In what a National Weather Service meteorologist called one of the strangest storms he had seen, more than $1.2 million of damage occurred within a 3½-mile radius of Brownville when a line of thunderstorms dumped more than 6 inches of rain on the center of that Piscataquis County town within three or four hours on June 23-24, McAleer said.
The torrent of water overwhelmed the town’s flood defenses, wiping out roads and railroad tracks in Brownville crucial to industry and contributing to the death of a Milo man on June 24. The Penobscot County town of Patten also was severely hit by the storm. Some total damage estimates have run as high as $4 million.
An official from the Maine Emergency Management Agency said on July 1 that while more than enough damage had occurred in Brownville and elsewhere in Piscataquis County to qualify for FEMA aid, storm damage estimates statewide would probably fall about $700,000 short of qualifying for FEMA relief, though several other kinds of federal or state aid remain available.
Damage estimates that might be assumed to be within the threshold, such as the $500,000 in total damage repairs estimated for the railroad line wiped out by the storm, are exempt from FEMA aid because those tracks are private property, the MEMA spokeswoman said. As an example: FEMA aid is not available for regular repair workers’ pay, only overtime costs.
McAleer said the state’s preassessment shows there was more than $200 per capita in damage in Brownville and more than $410 per capita in damage to Patten, due to the severity of the storm and the towns’ sparse populations.
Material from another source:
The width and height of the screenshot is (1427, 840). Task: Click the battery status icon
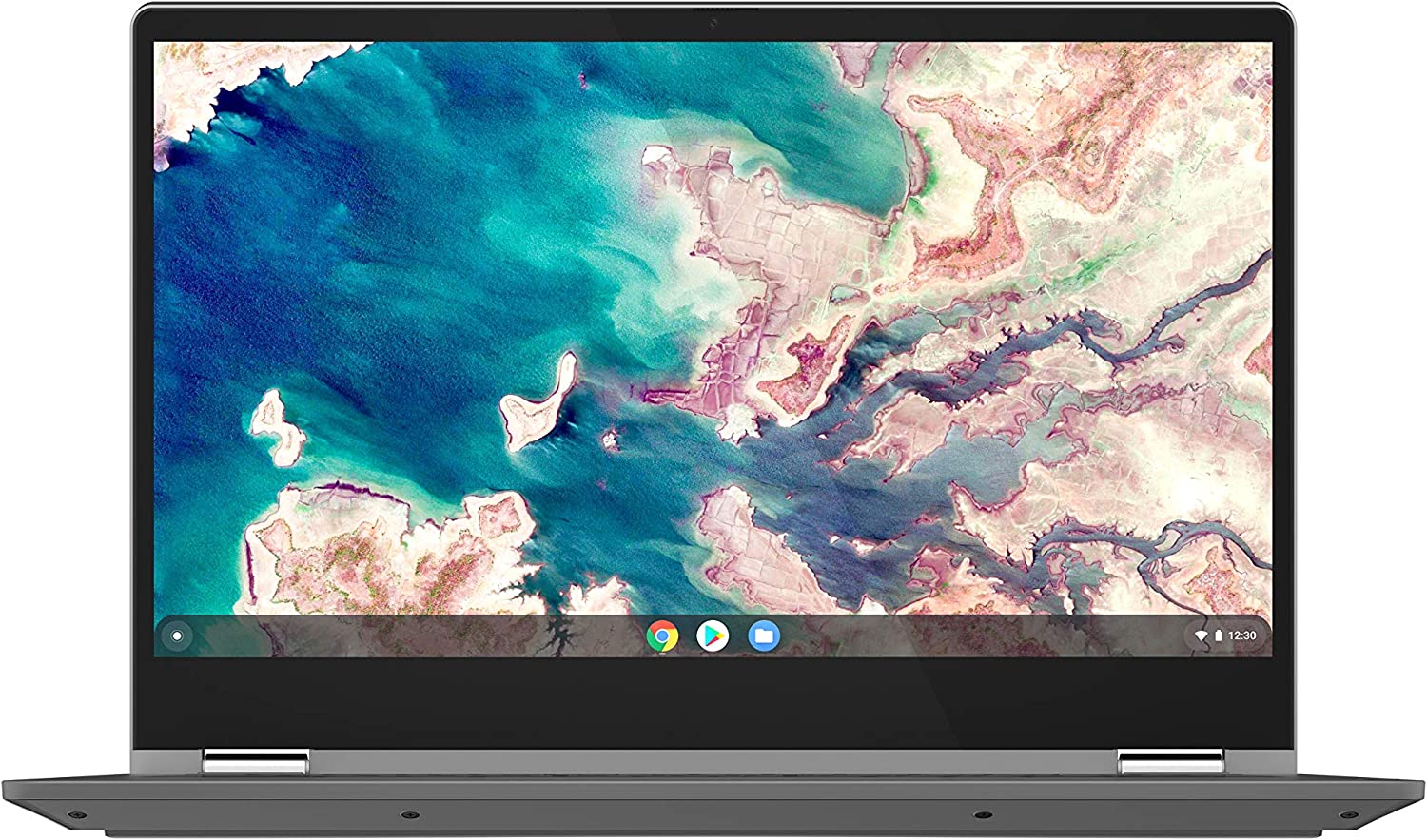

Robert Grindrod, CEO of Montreal, Maine & Atlantic Railway Inc., the freight hauler that owns the damaged tracks, welcomed the state’s efforts but said he doubted they would do much good for his business.
FEMA “came in to Maine with the Fort Kent flood a few years ago and they went and said, ‘We are not doing anything for you, you’re a private company. Too bad. See you.’ I expect the same response this time,” Grindrod said Friday.
“We will have to pay it off [the $500,000 damage estimate] as best we can over the next six months or so. There is no alternative,” Grindrod said. “There is no sort of small-business exemption for this kind of thing that I am aware of.”
The railroad employs about 175 people as part of its rail operations, which include 250 miles of track between Maine and Montreal and another 240 miles from the Canadian border to Brownville Junction as well as to Bangor, Searsport, East Millinocket and Millinocket, Grindrod said.
Efforts to compile damage estimates continue. Gov. Paul LePage and the state’s congressional delegation have promised to seek all available aid for storm recovery efforts. LePage already has sought federal aid for road flooding damage statewide that occurred for all of last month.
Snowe is among several state and federal officials who had visited the areas after the flooding or pledged to support LePage in his efforts to secure federal relief funding to fix the damage.